The output should be all entries, each matching the original exactly.

Stored data
════════════════════
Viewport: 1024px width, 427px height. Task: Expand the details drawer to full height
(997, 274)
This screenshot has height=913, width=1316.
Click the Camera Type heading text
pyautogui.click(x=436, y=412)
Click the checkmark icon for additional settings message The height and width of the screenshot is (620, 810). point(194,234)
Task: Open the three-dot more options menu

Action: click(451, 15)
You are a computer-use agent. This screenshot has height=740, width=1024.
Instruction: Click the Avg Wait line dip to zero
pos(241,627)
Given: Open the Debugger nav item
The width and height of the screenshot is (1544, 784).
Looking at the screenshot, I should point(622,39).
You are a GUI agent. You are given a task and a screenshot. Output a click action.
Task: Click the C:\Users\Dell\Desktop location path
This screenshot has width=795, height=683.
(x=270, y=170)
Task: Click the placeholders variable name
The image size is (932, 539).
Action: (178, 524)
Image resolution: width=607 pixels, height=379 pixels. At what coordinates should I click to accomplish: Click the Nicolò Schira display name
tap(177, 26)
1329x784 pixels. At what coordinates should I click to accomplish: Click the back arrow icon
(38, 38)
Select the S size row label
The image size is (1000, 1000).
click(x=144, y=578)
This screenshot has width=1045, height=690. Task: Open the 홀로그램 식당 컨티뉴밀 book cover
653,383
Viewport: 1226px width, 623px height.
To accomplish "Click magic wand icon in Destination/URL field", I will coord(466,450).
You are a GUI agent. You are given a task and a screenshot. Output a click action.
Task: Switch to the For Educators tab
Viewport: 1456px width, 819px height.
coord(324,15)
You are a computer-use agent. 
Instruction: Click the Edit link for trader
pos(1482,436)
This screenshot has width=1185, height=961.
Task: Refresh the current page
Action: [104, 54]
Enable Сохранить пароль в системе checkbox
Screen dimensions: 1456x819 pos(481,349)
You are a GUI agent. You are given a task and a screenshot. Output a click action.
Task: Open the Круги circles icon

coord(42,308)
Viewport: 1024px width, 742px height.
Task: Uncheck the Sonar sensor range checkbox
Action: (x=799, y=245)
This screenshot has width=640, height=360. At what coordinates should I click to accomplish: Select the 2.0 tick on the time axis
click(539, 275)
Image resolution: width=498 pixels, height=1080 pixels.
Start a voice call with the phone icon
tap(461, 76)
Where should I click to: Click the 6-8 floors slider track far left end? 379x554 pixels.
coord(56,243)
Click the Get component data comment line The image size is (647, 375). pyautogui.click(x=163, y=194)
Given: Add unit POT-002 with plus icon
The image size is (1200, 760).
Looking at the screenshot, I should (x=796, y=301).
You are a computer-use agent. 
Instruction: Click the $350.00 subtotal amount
════════════════════
### Response below
Viewport: 1024px width, 427px height. Task: Expand the details drawer to full height
(997, 274)
This screenshot has height=913, width=1316.
Click the Camera Type heading text
pyautogui.click(x=436, y=412)
Click the checkmark icon for additional settings message The height and width of the screenshot is (620, 810). point(194,234)
Task: Open the three-dot more options menu

Action: click(451, 15)
You are a computer-use agent. This screenshot has height=740, width=1024.
Instruction: Click the Avg Wait line dip to zero
pos(241,627)
Given: Open the Debugger nav item
The width and height of the screenshot is (1544, 784).
Looking at the screenshot, I should point(622,39).
You are a GUI agent. You are given a task and a screenshot. Output a click action.
Task: Click the C:\Users\Dell\Desktop location path
This screenshot has width=795, height=683.
(x=270, y=170)
Task: Click the placeholders variable name
The image size is (932, 539).
Action: (178, 524)
Image resolution: width=607 pixels, height=379 pixels. At what coordinates should I click to accomplish: Click the Nicolò Schira display name
tap(177, 26)
1329x784 pixels. At what coordinates should I click to accomplish: Click the back arrow icon
(38, 38)
Select the S size row label
The image size is (1000, 1000).
click(x=144, y=578)
This screenshot has width=1045, height=690. Task: Open the 홀로그램 식당 컨티뉴밀 book cover
653,383
Viewport: 1226px width, 623px height.
To accomplish "Click magic wand icon in Destination/URL field", I will coord(466,450).
You are a GUI agent. You are given a task and a screenshot. Output a click action.
Task: Switch to the For Educators tab
Viewport: 1456px width, 819px height.
coord(324,15)
You are a computer-use agent. 
Instruction: Click the Edit link for trader
pos(1482,436)
This screenshot has width=1185, height=961.
Task: Refresh the current page
Action: [104, 54]
Enable Сохранить пароль в системе checkbox
Screen dimensions: 1456x819 pos(481,349)
You are a GUI agent. You are given a task and a screenshot. Output a click action.
Task: Open the Круги circles icon

coord(42,308)
Viewport: 1024px width, 742px height.
Task: Uncheck the Sonar sensor range checkbox
Action: (x=799, y=245)
This screenshot has width=640, height=360. At what coordinates should I click to accomplish: Select the 2.0 tick on the time axis
click(539, 275)
Image resolution: width=498 pixels, height=1080 pixels.
Start a voice call with the phone icon
tap(461, 76)
Where should I click to: Click the 6-8 floors slider track far left end? 379x554 pixels.
coord(56,243)
Click the Get component data comment line The image size is (647, 375). pyautogui.click(x=163, y=194)
Given: Add unit POT-002 with plus icon
The image size is (1200, 760).
Looking at the screenshot, I should (x=796, y=301).
You are a computer-use agent. 
Instruction: Click the $350.00 subtotal amount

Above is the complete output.